Bird red blood cells infected with avian malaria parasites. Source: https://farm5.staticflickr.com/4026/4519384528_1b8ab448b7_b.jpg
Bird red blood cells infected with avian malaria parasites. Source: https://farm5.staticflickr.com/4026/4519384528_1b8ab448b7_b.jpg

They then either invade new reticuloendothelial cells present in a variety of tissues, or invade red blood cells (bird red blood cells are oval in shape and have a nucleus). In both cases they multiply again. The invasion and multiplication cycles continue, building up high densities of parasites and destroying host cells. Instead of producing more cell-invasive stages they can produce sexual stages, known as macro and microgametes. It is these stages that will develop in a mosquito if imbibed with a blood meal. In this way the parasite is passed on to its vector again.

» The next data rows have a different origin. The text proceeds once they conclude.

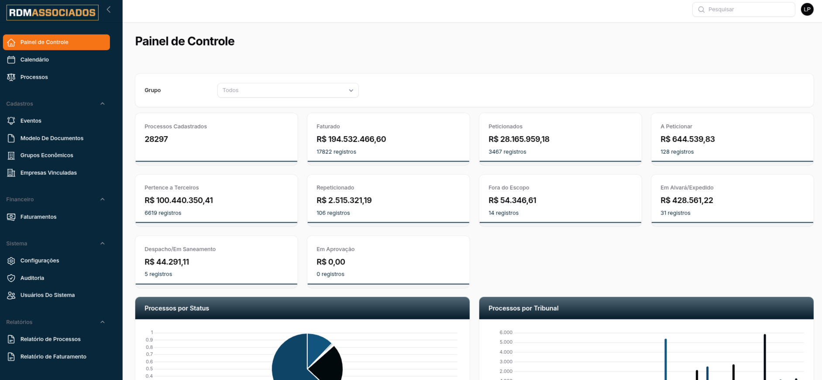Click the Calendário calendar icon
822x380 pixels.
coord(11,60)
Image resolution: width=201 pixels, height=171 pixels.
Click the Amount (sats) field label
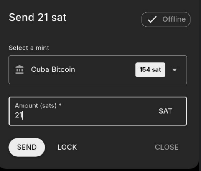(36, 106)
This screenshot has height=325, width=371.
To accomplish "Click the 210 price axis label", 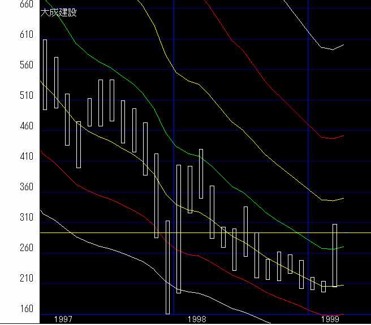I will coord(11,279).
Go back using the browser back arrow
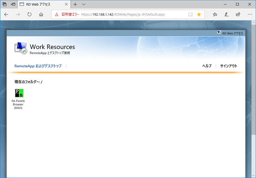 point(6,15)
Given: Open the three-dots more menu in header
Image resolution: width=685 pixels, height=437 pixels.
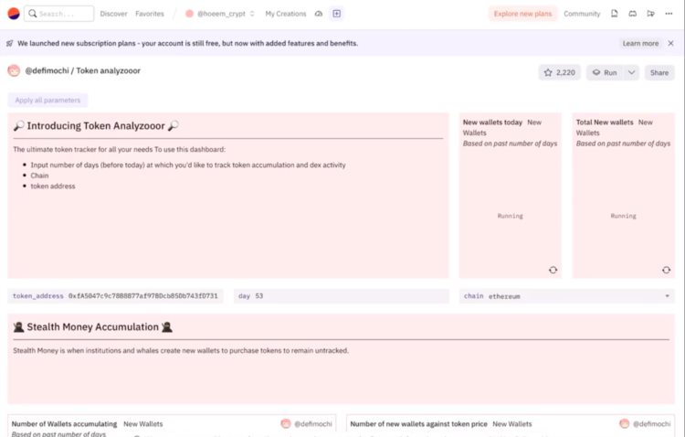Looking at the screenshot, I should [x=669, y=14].

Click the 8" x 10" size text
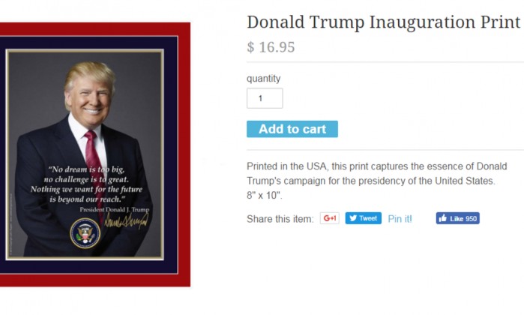[x=265, y=195]
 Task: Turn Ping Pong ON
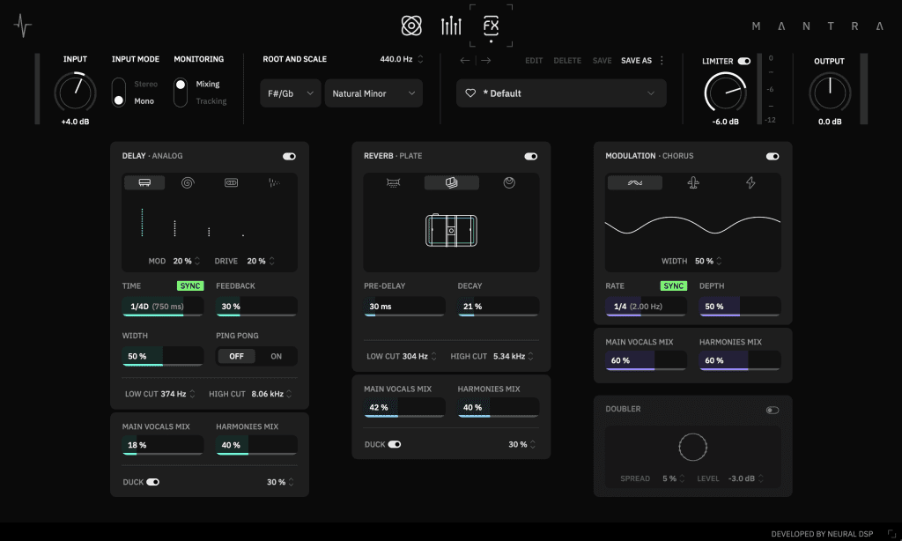tap(277, 356)
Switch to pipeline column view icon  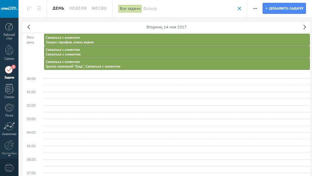coord(30,9)
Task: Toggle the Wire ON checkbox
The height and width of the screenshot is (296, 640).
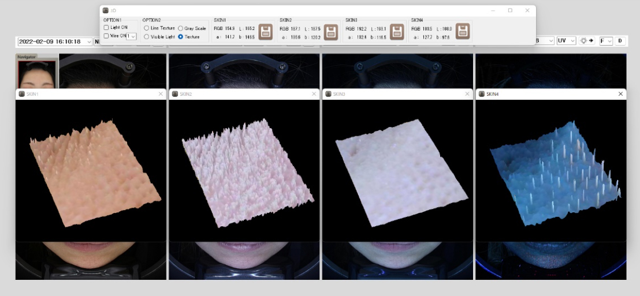Action: click(106, 36)
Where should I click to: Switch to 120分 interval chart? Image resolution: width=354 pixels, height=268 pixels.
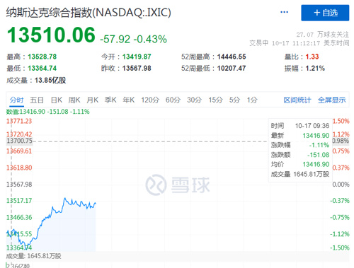[150, 100]
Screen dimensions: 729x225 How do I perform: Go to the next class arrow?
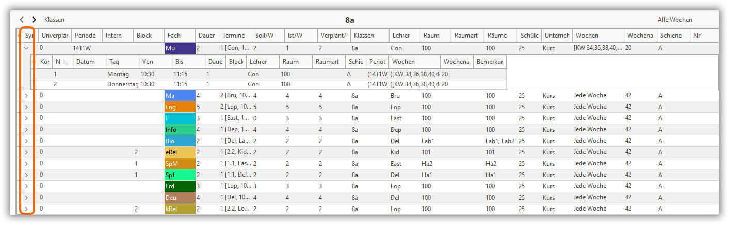point(34,20)
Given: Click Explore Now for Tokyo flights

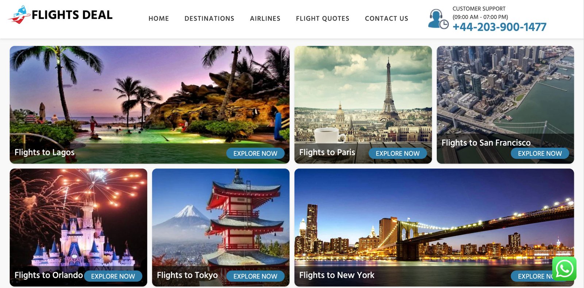Looking at the screenshot, I should point(256,276).
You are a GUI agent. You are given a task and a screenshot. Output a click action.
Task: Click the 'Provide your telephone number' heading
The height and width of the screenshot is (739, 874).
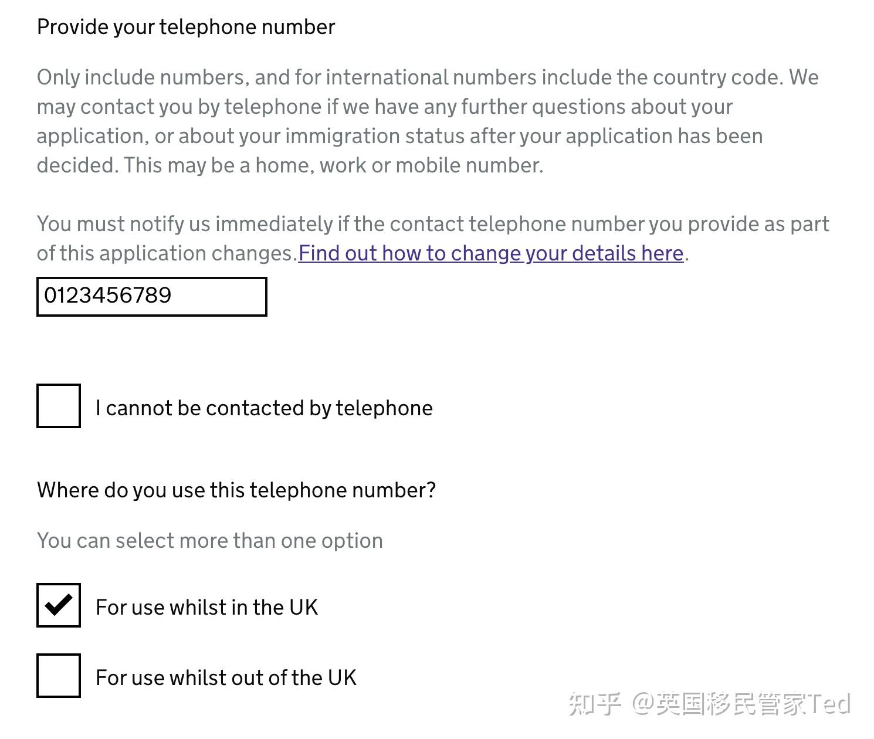(185, 26)
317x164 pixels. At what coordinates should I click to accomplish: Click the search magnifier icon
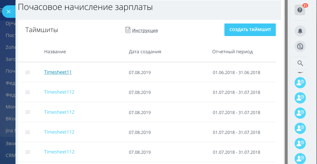click(300, 63)
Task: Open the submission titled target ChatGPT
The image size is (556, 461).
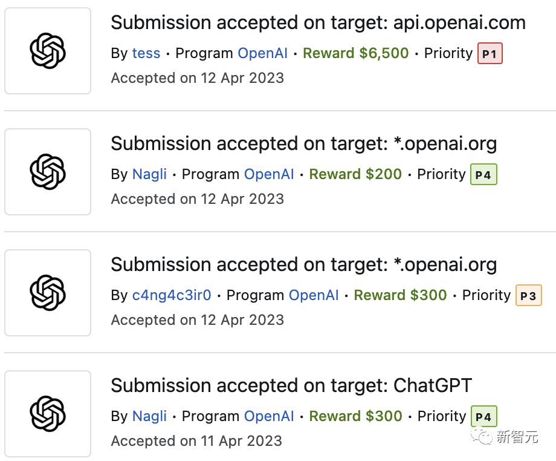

Wild birds rarely die from malaria. However, in Hawaii, where birds have only recently been exposed to this infection, ten native species of birds have become extinct due to mortality caused by the malaria parasite.

Although not often fatal, avian malaria can severely weaken wild birds and a finding reported in a BugBitten blog in February, 2015 showed how the lifespan of Reed Warblers and their offspring was reduced by chronic malaria infection because of shortening of their chromosome telomeres.

Avian malaria is now thought to be spreading due to climate change and infected birds have recently been discovered in Arctic regions, including Alaska.

Captive penguins are highly susceptible to infection with malaria.

Life cycle of avian malaria. Source: https://www.tandfonline.com/doi/full/10.1080/03079457.2016.1149145
Life cycle of avian malaria. Source: https://www.tandfonline.com/doi/full/10.1080/03079457.2016.1149145

A review article by ML Grilo and colleagues, published in Avian Pathology, suggest penguins are particularly vulnerable because, in contrast to wild bird populations from areas where they are exposed to avian malaria, they are from cold, windy environments unsuitable to the transmission of mosquito-borne diseases. Because of this they are not evolutionary or physiologically adapted to these protozoan parasites. Removal from these natural habitats to be kept in captivity in environments where avian malaria transmission occurs can thus place the penguins in danger.

Although their dense covering of feathers offers some protection from mosquito bites, a spokesman from Exmoor Zoo suggested penguins may be particularly vulnerable in summer when they moult as more skin is exposed.

Where does the penguin infection come from?

Although avian malaria is transmitted by a wide variety of bird-feeding mosquitoes, Culex species are the most likely vectors of infection in zoo birds. It is thought that mosquitoes breeding in or near zoos become infected by feeding on local wild birds that are generally not so susceptible to the disease.

A study of dead birds, collected by the public in Eastern Austria, as part of a surveillance exercise for an emerging disease caused by Usutu virus, investigated this idea. The study revealed the presence of 3 different species of avian malaria parasites in the tissues of wild passerine (perching) birds that likely died of the infection. These deaths are surprising as past studies suggest wild bird mortalities due to malaria are rare.

The parasites identified in these dead birds had identical species lineages to those found in penguins in the Vienna Zoo. This finding thus supports the view that wild birds act as reservoirs for infection of the much more susceptible zoo colonies of penguins.

Different species of malaria parasites infect a variety of reptiles, birds and mammals, and in many cases may have co-evolved with their hosts, to be tolerated rather than causing fatal infections.  As this does not appear to be the case with penguins and avian malarias, zoo keepers have the difficult task of protecting their captive colonies from mosquito bites, or abandoning maintaining these most popular exhibits.